▸ Exercises:
(1) Print the passage of the tlmtc installation guide that opens with the words "Create a working" and closes with "file paths accordingly.".
(2) Carry on the tlmtc installation guide from the point where it stops.

▸ Document excerpt:
++++++++

We recommend installing **tlmtc** in a dedicated [`uv`](https://docs.astral.sh/uv/) environment with the `full` extra:

```bash
uv add "tlmtc[full]"
```

The `full` extra installs the optional deep-learning dependencies required for training and prediction, including PyTorch, PEFT, and Accelerate.

<details>
<summary><strong>Using pip?</strong></summary>

```bash
pip install "tlmtc[full]"
```

</details>

<details>
<summary><strong>Installing from source?</strong></summary>

```bash
uv add "tlmtc[full] @ git+https://github.com/saschagobel/tlmtc.git"
```

Or with pip:

```bash
pip install "tlmtc[full] @ git+https://github.com/saschagobel/tlmtc.git"
```

</details>

## Quickstart

This quickstart uses a small synthetic paired-text dataset included in the repository. It mimics a requirements-engineering setting, where requirement records are paired with validation, commissioning, configuration, or field-service evidence and labeled for multiple concurrent issues. You will fine-tune a multi-label classifier and then apply the trained model to unlabeled examples.

Create a working directory and download the example data:

```bash
mkdir tlmtc-quickstart
cd tlmtc-quickstart

curl -L -o paired_example.csv \
  https://raw.githubusercontent.com/saschagobel/tlmtc/main/examples/paired_example.csv

curl -L -o paired_example_unlabeled.csv \
  https://raw.githubusercontent.com/saschagobel/tlmtc/main/examples/paired_example_unlabeled.csv
```

The code below assumes that both CSV files are in your current working directory. If you save them somewhere else, adjust the file paths accordingly.

<details>
<summary><strong>Using Windows PowerShell?</strong></summary>

```powershell
New-Item -ItemType Directory -Force -Path tlmtc-quickstart
Set-Location tlmtc-quickstart

Invoke-WebRequest `
  -Uri "https://raw.githubusercontent.com/saschagobel/tlmtc/main/examples/paired_example.csv" `
  -OutFile "paired_example.csv"

Invoke-WebRequest `
  -Uri "https://raw.githubusercontent.com/saschagobel/tlmtc/main/examples/paired_example_unlabeled.csv" `
  -OutFile "paired_example_unlabeled.csv"
```

</details>

Fine-tune a model:

```python
from tlmtc import train_tlmtc

train_tlmtc(
    "paired_example.csv",
    target_name="Requirements Evidence Alignment",
    checkpoint="google/bert_uncased_L-2_H-128_A-2",
    tuning_trials=5,
    use_cpu=True,
)

++++++++

▸ Data for review:
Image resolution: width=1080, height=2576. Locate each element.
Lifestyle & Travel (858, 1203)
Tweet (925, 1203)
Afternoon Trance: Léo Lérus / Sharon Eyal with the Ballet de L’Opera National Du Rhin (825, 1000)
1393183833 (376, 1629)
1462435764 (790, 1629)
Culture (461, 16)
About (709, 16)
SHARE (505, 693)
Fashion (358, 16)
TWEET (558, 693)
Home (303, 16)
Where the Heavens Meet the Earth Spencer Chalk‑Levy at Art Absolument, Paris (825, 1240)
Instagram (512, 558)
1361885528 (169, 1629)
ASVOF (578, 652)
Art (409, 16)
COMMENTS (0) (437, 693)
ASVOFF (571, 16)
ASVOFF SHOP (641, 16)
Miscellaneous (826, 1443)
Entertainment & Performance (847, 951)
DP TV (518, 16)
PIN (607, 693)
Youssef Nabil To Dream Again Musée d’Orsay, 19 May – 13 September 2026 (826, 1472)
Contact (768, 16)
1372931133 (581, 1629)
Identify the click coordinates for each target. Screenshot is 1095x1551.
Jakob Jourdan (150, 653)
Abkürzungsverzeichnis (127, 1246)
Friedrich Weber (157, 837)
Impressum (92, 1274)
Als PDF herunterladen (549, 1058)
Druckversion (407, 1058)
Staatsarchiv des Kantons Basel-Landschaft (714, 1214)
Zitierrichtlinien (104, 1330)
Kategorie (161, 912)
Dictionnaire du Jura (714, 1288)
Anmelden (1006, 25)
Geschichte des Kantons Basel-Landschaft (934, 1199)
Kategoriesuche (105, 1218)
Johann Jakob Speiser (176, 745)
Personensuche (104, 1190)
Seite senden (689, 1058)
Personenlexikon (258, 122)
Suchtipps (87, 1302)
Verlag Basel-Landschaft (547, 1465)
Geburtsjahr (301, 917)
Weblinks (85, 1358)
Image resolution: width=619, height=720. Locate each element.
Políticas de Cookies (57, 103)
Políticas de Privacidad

++++++++

▸ Answers to the tasks:
(1)
Create a working directory and download the example data:

```bash
mkdir tlmtc-quickstart
cd tlmtc-quickstart

curl -L -o paired_example.csv \
  https://raw.githubusercontent.com/saschagobel/tlmtc/main/examples/paired_example.csv

curl -L -o paired_example_unlabeled.csv \
  https://raw.githubusercontent.com/saschagobel/tlmtc/main/examples/paired_example_unlabeled.csv
```

The code below assumes that both CSV files are in your current working directory. If you save them somewhere else, adjust the file paths accordingly.

(2)
```
This quickstart intentionally uses a tiny model and only five HPO trials to keep the demo lightweight. 

Use your fine-tuned model to run prediction on unlabeled data:

```python
from tlmtc import predict_tlmtc

predict_tlmtc(
    "paired_example_unlabeled.csv",
    use_cpu=True,
)
```

**tlmtc** writes training artifacts to `train_outputs/` and prediction artifacts to `prediction_outputs/`. Evaluation reports are written to `train_outputs/<run_id>/evaluation/`.

<details>
<summary><strong>Prefer the CLI?</strong></summary>

```bash
tlmtc train \
  --raw-csv paired_example.csv \
  --target_name "Requirements Evidence Alignment" \
  --checkpoint google/bert_uncased_L-2_H-128_A-2 \
  --tuning-trials 5 \
  --use-cpu

tlmtc predict \
  --prediction-csv paired_example_unlabeled.csv \
  --use-cpu
```

</details>

<details>
<summary><strong>Try your own data</strong></summary>

Your training CSV must include:

- a `text` column
- at least two binary `label_`-prefixed columns

Add a `text_pair` column for paired-input classification. **tlmtc** detects and handles this automatically.

For prediction, provide an unlabeled CSV with the same input columns used during training. For a paired-text model, this means both `text` and `text_pair`.

</details>

## Contributing

Contributions are welcome. Please read [CONTRIBUTING.md](CONTRIBUTING.md) before opening an issue or pull request.